-- MATERIAL FOR THIS TASK follows --
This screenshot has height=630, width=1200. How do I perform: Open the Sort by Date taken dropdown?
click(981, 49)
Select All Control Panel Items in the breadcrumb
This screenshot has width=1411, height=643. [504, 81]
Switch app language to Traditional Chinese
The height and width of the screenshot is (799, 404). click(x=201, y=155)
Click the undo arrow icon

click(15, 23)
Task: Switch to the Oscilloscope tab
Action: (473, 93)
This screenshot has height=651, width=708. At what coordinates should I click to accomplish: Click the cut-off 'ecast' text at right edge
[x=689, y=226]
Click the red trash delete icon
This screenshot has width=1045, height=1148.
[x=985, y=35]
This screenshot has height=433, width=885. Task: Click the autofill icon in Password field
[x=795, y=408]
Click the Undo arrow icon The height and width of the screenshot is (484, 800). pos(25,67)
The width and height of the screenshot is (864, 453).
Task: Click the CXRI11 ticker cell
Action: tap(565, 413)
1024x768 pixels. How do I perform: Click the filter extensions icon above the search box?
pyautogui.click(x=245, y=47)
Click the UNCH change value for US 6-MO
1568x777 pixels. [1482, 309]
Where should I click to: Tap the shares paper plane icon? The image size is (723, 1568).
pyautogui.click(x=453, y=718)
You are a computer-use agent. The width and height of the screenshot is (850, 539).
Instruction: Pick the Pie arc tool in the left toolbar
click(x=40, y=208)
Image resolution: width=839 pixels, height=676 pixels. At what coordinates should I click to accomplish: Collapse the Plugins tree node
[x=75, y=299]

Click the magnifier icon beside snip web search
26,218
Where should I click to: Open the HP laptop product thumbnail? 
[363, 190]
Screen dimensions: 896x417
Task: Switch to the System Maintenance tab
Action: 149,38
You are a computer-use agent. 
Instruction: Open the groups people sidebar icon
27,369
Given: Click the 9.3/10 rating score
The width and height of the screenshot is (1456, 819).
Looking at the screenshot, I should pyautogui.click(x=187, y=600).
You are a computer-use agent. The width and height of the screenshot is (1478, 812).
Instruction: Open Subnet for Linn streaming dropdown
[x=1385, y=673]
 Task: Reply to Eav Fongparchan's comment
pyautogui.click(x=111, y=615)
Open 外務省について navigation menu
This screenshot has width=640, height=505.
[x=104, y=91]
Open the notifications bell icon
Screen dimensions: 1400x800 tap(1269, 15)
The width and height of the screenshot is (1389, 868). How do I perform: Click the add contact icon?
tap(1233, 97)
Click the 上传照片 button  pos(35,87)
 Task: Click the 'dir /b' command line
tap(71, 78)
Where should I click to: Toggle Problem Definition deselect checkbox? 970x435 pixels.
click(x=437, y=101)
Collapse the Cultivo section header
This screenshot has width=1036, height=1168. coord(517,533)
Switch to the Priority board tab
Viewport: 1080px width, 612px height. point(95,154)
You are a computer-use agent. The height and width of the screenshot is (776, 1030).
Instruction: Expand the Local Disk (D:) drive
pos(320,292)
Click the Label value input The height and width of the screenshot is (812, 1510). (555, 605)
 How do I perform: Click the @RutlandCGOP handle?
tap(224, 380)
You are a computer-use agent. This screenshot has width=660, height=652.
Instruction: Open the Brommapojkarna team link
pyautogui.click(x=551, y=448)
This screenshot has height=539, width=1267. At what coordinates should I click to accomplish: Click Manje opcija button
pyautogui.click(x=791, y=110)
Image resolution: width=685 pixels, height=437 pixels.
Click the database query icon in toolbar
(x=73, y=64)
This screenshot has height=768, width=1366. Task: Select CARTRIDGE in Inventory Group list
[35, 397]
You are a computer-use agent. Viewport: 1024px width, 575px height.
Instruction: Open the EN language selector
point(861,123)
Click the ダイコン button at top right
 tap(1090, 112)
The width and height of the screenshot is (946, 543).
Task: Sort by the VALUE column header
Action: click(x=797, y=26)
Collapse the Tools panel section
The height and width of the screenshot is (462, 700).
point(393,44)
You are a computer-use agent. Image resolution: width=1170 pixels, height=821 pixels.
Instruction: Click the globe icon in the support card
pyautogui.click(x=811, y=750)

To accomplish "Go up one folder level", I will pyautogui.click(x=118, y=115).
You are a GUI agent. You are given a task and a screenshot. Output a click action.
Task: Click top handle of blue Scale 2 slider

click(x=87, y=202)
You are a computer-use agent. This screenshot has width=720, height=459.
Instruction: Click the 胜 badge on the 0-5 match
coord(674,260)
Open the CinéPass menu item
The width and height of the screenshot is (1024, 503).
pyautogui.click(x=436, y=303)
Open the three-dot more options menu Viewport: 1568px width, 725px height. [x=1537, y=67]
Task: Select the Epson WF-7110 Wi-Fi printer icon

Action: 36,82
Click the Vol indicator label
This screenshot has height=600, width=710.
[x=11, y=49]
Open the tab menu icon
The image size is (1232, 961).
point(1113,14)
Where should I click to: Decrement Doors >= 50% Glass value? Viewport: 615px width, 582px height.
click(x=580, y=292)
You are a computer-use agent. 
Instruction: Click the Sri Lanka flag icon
-- MATERIAL FOR THIS TASK concluded --
> _WORK INSTRUCTIONS_
Each line from the one containing "Instruction: Open the EN language selector" through the final line of the records must be repeated exactly, with no line added or dropped.

> _SOLUTION FOR THIS PROBLEM_
Instruction: Open the EN language selector
point(861,123)
Click the ダイコン button at top right
 tap(1090, 112)
The width and height of the screenshot is (946, 543).
Task: Sort by the VALUE column header
Action: click(x=797, y=26)
Collapse the Tools panel section
The height and width of the screenshot is (462, 700).
point(393,44)
You are a computer-use agent. Image resolution: width=1170 pixels, height=821 pixels.
Instruction: Click the globe icon in the support card
pyautogui.click(x=811, y=750)

To accomplish "Go up one folder level", I will pyautogui.click(x=118, y=115).
You are a GUI agent. You are given a task and a screenshot. Output a click action.
Task: Click top handle of blue Scale 2 slider

click(x=87, y=202)
You are a computer-use agent. This screenshot has width=720, height=459.
Instruction: Click the 胜 badge on the 0-5 match
coord(674,260)
Open the CinéPass menu item
The width and height of the screenshot is (1024, 503).
pyautogui.click(x=436, y=303)
Open the three-dot more options menu Viewport: 1568px width, 725px height. [x=1537, y=67]
Task: Select the Epson WF-7110 Wi-Fi printer icon

Action: 36,82
Click the Vol indicator label
This screenshot has height=600, width=710.
[x=11, y=49]
Open the tab menu icon
The image size is (1232, 961).
point(1113,14)
Where should I click to: Decrement Doors >= 50% Glass value? Viewport: 615px width, 582px height.
click(x=580, y=292)
You are a computer-use agent. 
Instruction: Click the Sri Lanka flag icon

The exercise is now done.